Instructions to follow
Exactly as they appear, copy the lines from the one holding "Screen dimensions: 469x417" through the end of the records, leaving pictures out.

Saved data entries:
- - -

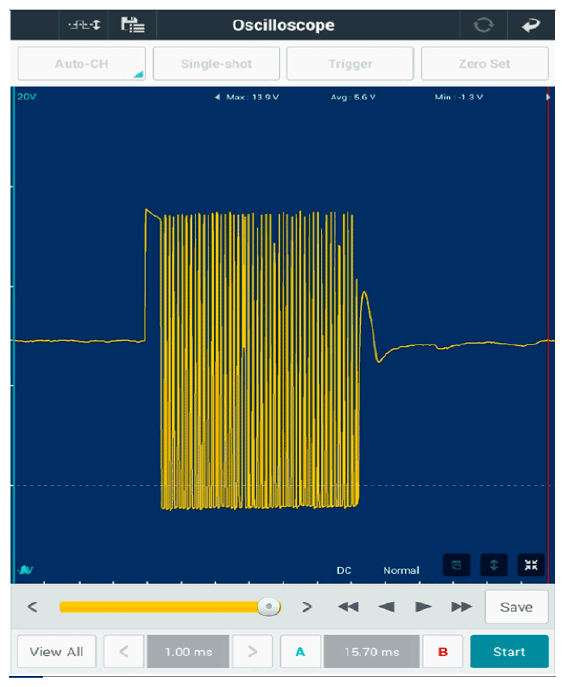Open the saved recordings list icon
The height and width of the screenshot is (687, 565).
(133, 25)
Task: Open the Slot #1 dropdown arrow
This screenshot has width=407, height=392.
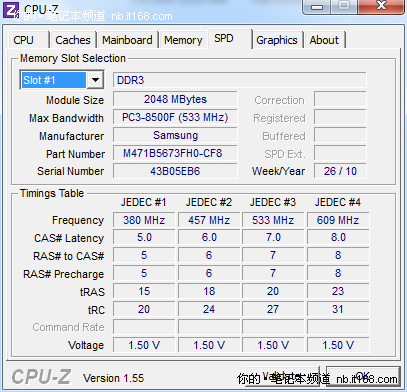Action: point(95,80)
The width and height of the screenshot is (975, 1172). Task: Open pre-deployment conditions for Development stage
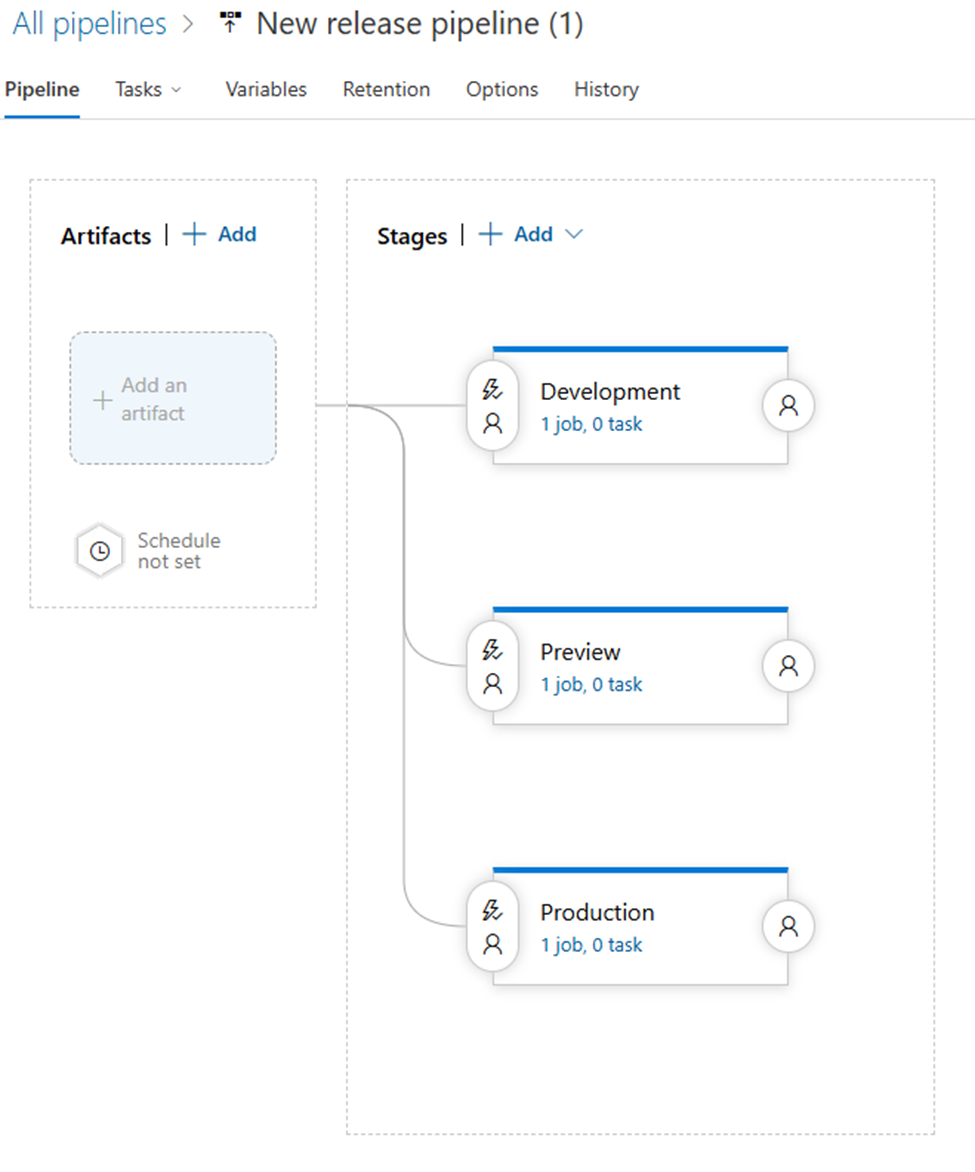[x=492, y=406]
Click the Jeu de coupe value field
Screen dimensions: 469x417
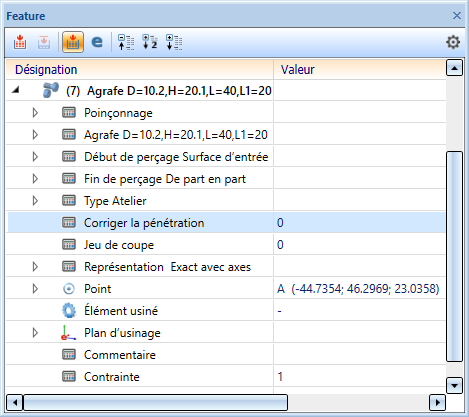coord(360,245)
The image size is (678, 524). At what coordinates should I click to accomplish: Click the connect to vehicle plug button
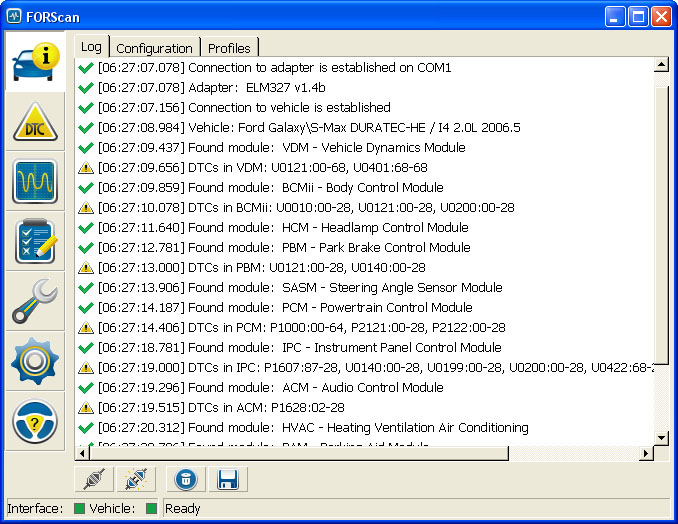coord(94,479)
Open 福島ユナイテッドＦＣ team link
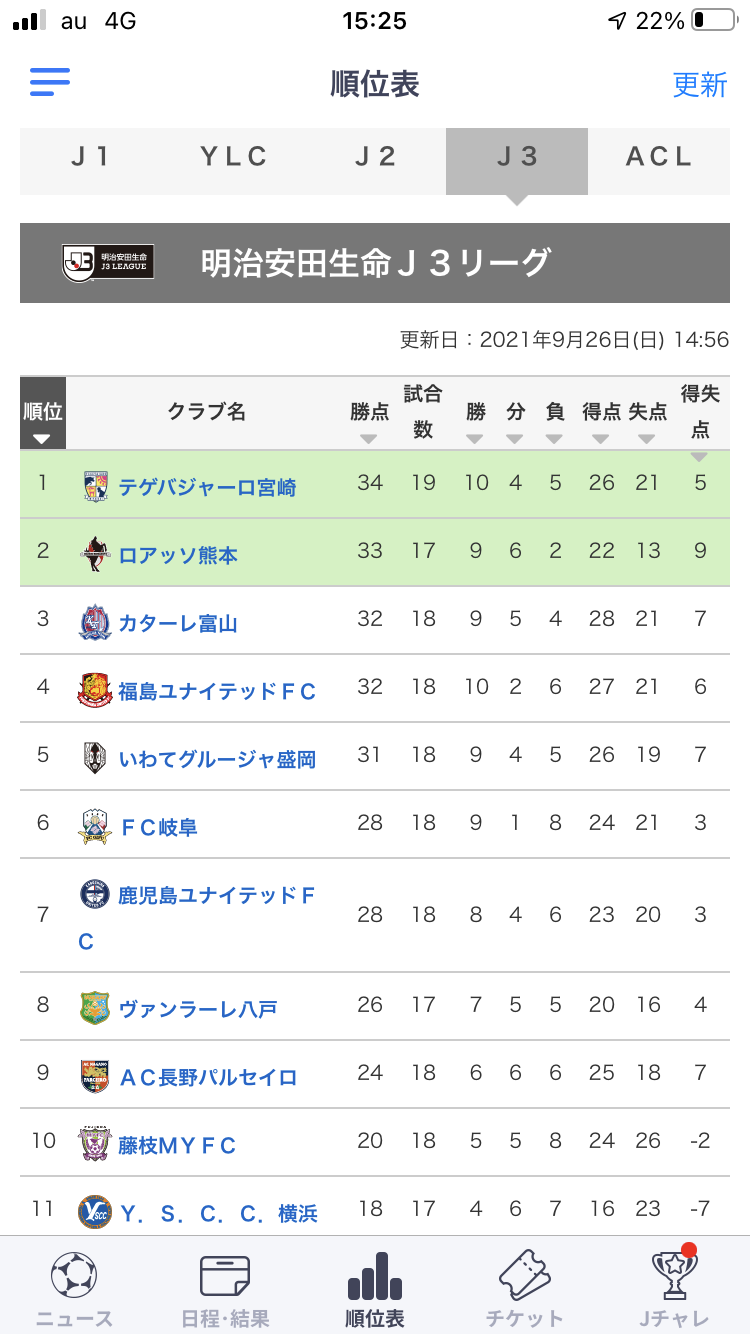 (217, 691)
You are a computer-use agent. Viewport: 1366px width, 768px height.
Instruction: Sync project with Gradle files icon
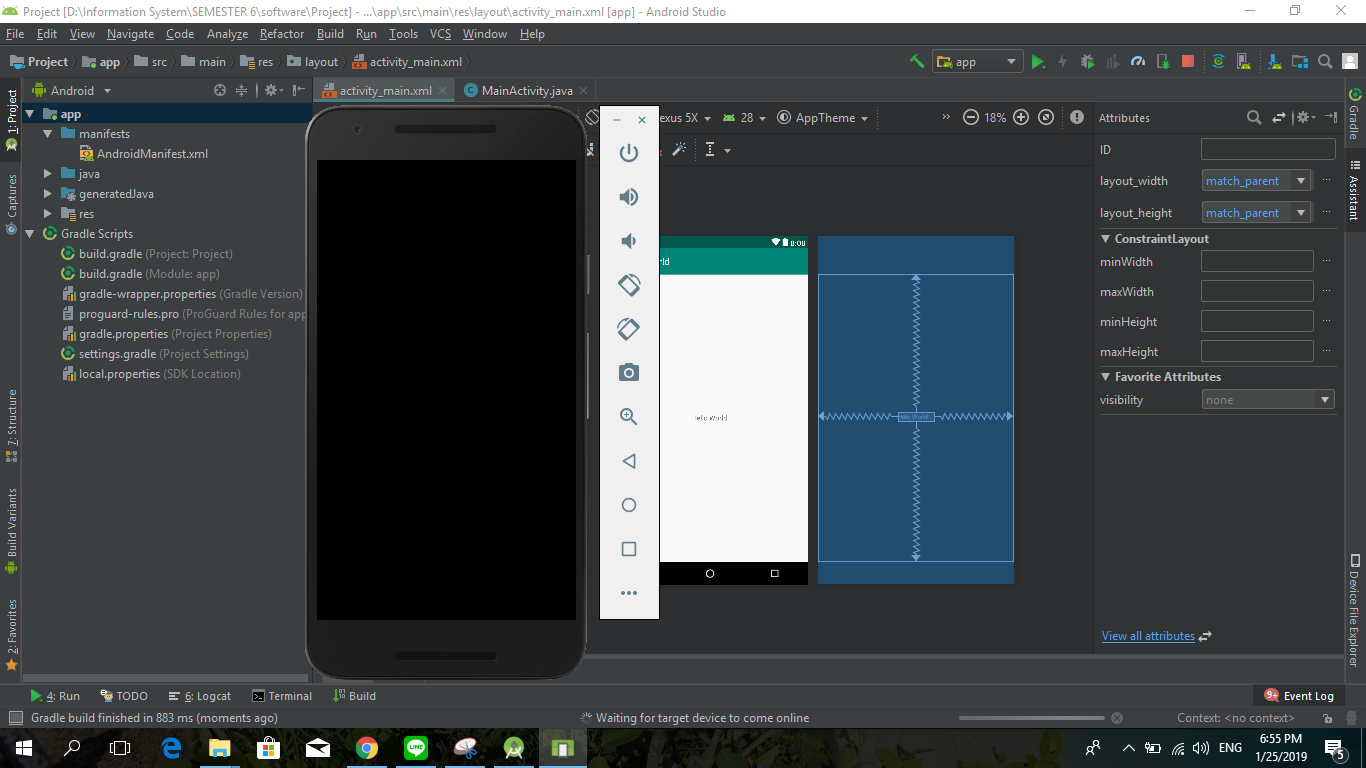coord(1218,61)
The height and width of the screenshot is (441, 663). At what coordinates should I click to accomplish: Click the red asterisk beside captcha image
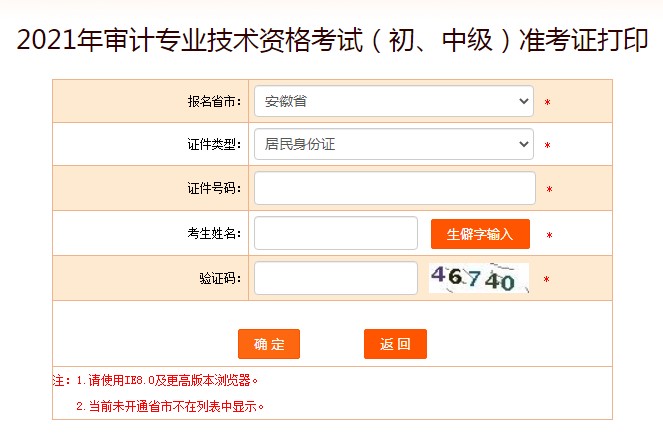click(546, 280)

- - -

Response
Screen dimensions: 469x417
coord(360,245)
The image size is (678, 524). At what coordinates should I click to accomplish: Click the connect to vehicle plug button
coord(94,479)
Open 福島ユナイテッドＦＣ team link
 (217, 691)
You are a computer-use agent. Viewport: 1366px width, 768px height.
Instruction: Sync project with Gradle files icon
coord(1218,61)
The height and width of the screenshot is (441, 663). At what coordinates should I click to accomplish: Click the red asterisk beside captcha image
click(546, 280)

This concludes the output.